▶ _Instructions to follow_:
In the entries below, begin at the line that has "This screenshot has width=1280, height=472.", stop after the line that has "the 320ms time", and output those lines exactly with no pictures.

▶ _Task input_:
○ ○ ○

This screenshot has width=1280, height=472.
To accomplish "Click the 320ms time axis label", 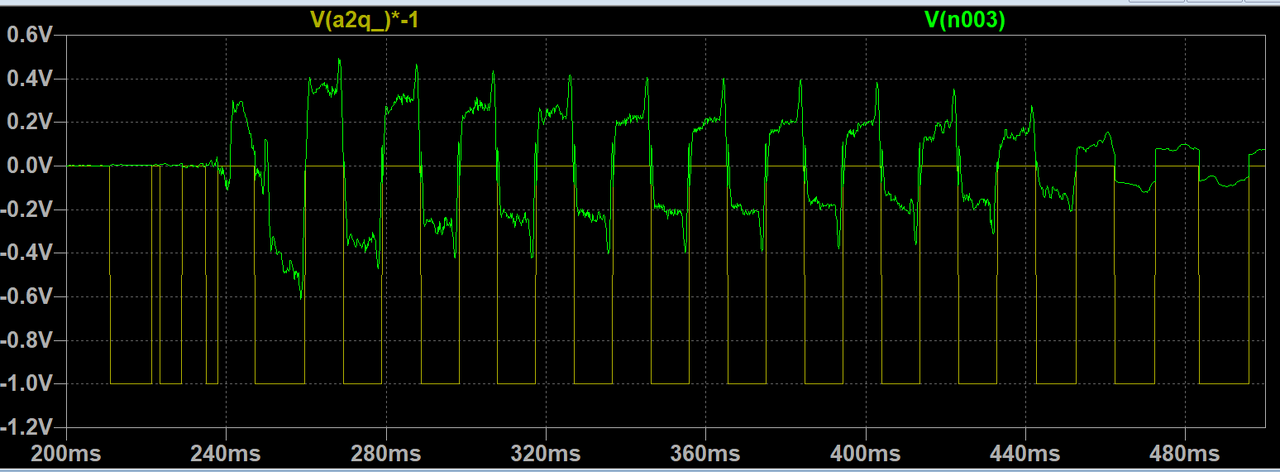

○ ○ ○

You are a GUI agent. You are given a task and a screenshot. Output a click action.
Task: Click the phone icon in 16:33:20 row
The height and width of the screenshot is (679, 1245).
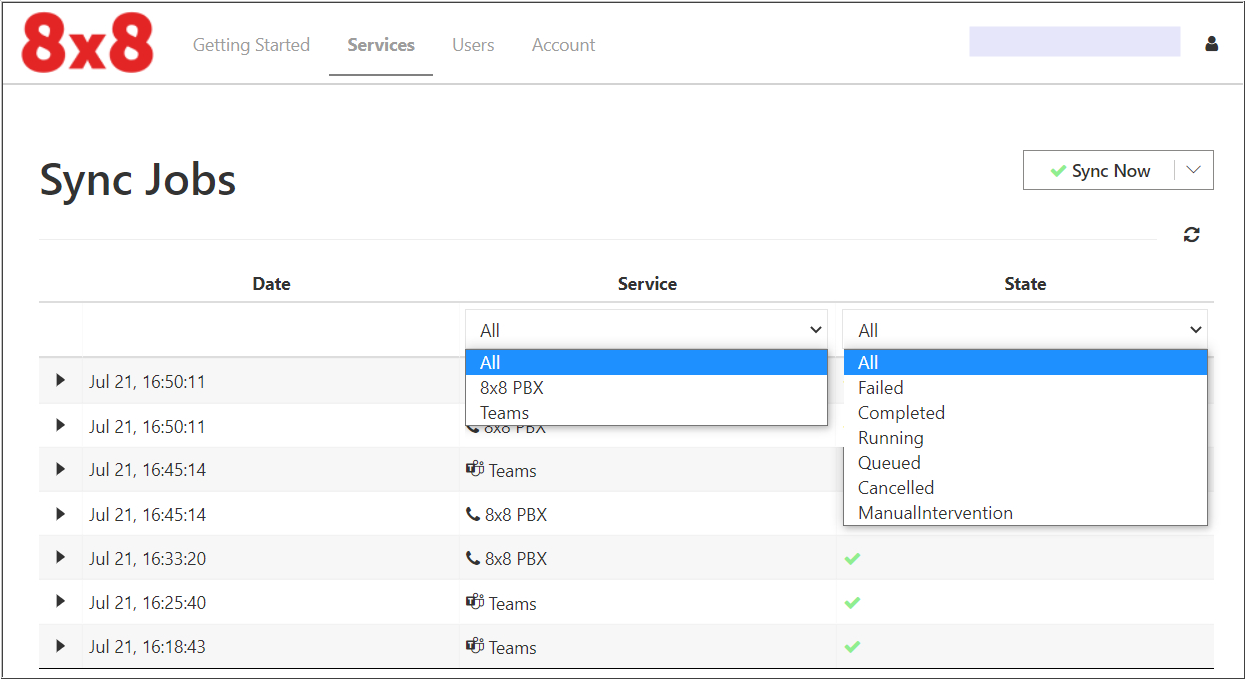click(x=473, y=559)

○ ○ ○

▶ _Answer for this exercise_:
This screenshot has width=1280, height=472.
To accomplish "Click the 320ms time axis label", 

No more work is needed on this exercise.